国によっては労働だったり、人によっては生活の補助だったり、あるいは癒しだったり。
動物たちは、言葉を使えないぶん、言葉を超えたつながりを私たちにくれるのだよね。
一方、動物園というのは、長らく「見せる」だけの場所だった歴史がある。動物を見て、ただ楽しむ場所。以上。というその位置づけから脱却して、今多くの動物園で、それぞれの取り組みや運営が行われている。
「動物をただ飼育して、見せるだけの動物園は、もうあってはならない」
これは、私が取材させてもらっている飼育員さんの言葉。なんだか、この言葉に突き動かされているような、気もするんだ。
飼育員という仕事は、つくづく「動物が好き」だけでは成り立たない仕事だ。施設を運営する上では、教育的意義もあれば、広告的意義もあれば、研究調査的意義もある。

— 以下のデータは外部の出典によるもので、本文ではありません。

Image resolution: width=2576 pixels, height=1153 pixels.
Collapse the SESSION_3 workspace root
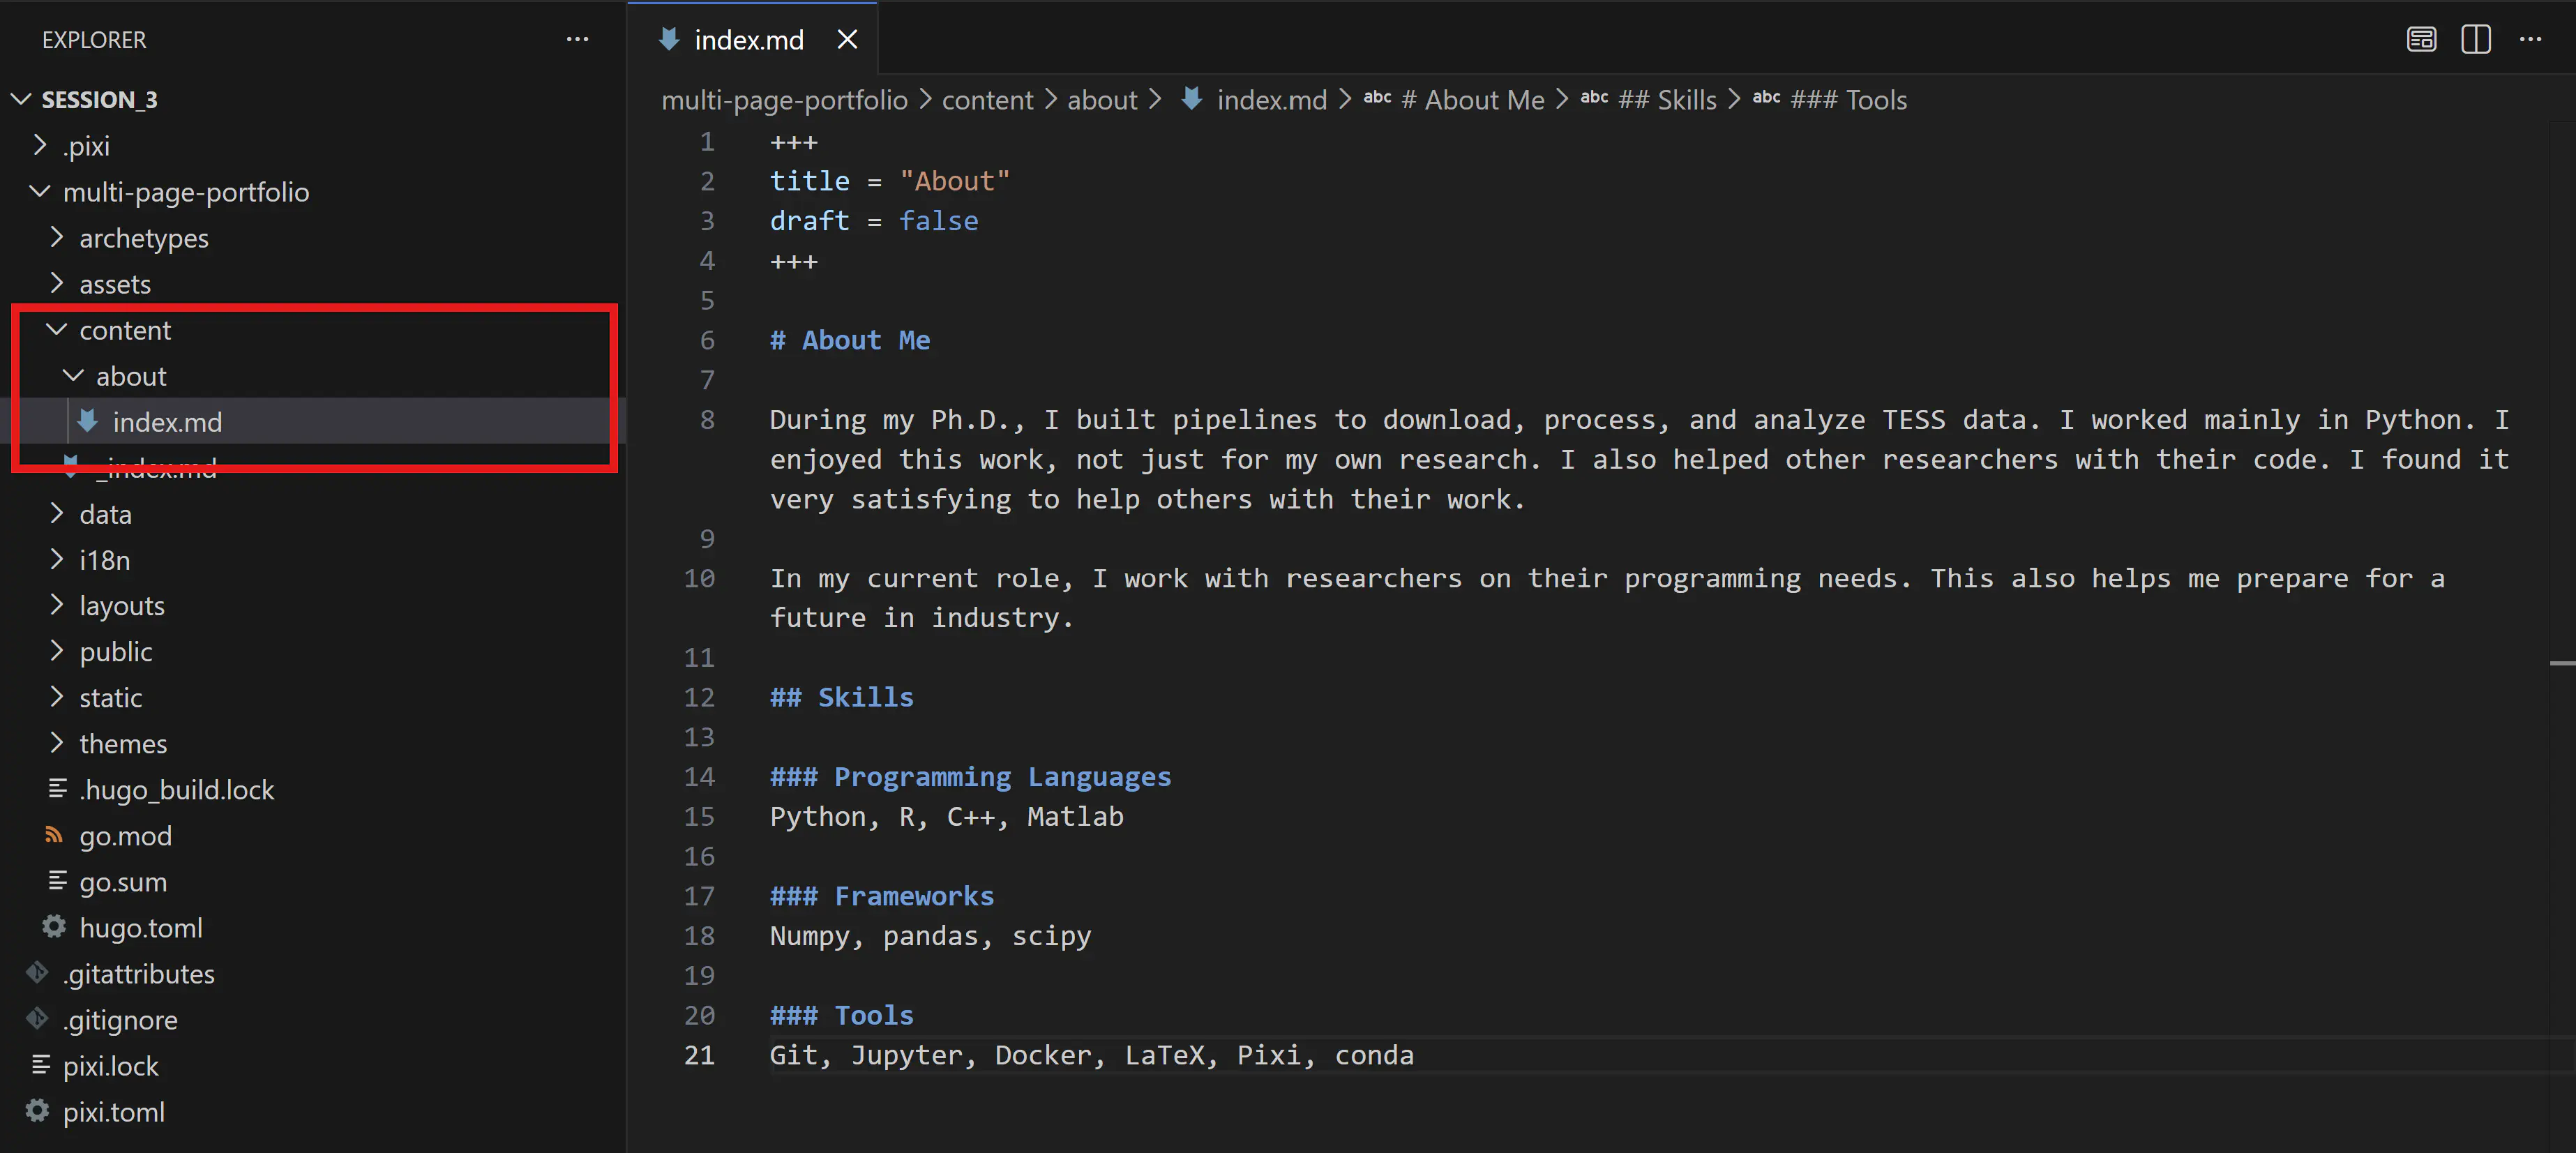(x=22, y=99)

一つの役割で、担っているものの大きさは、計り知れない。
その途方もない枠組みのなかで、苦悩してきた飼育員さんって、多いのだろうなと思う。動物を愛するがゆえに、沈黙せざるを得ないことだって、たくさんたくさん、あるんだろうなと思う。
まあ、それは私の勝手な想像ではあるけれど、「人が動物を飼う」ってことの意味が、少なくとも私がジョンと一つも思い出を作れなかったあの頃とは、もうめっちゃくちゃに変化していることは火を見るよりも明らか。
そして動物園は、率先して、そのたゆまぬ努力をし続けている場所だ。
こんな私がいうのもなんだけれど、人と動物が対等にこころを通わせたところにある、「飼う」。その一つの形を提示したい、というわけで、本づくりは続きます。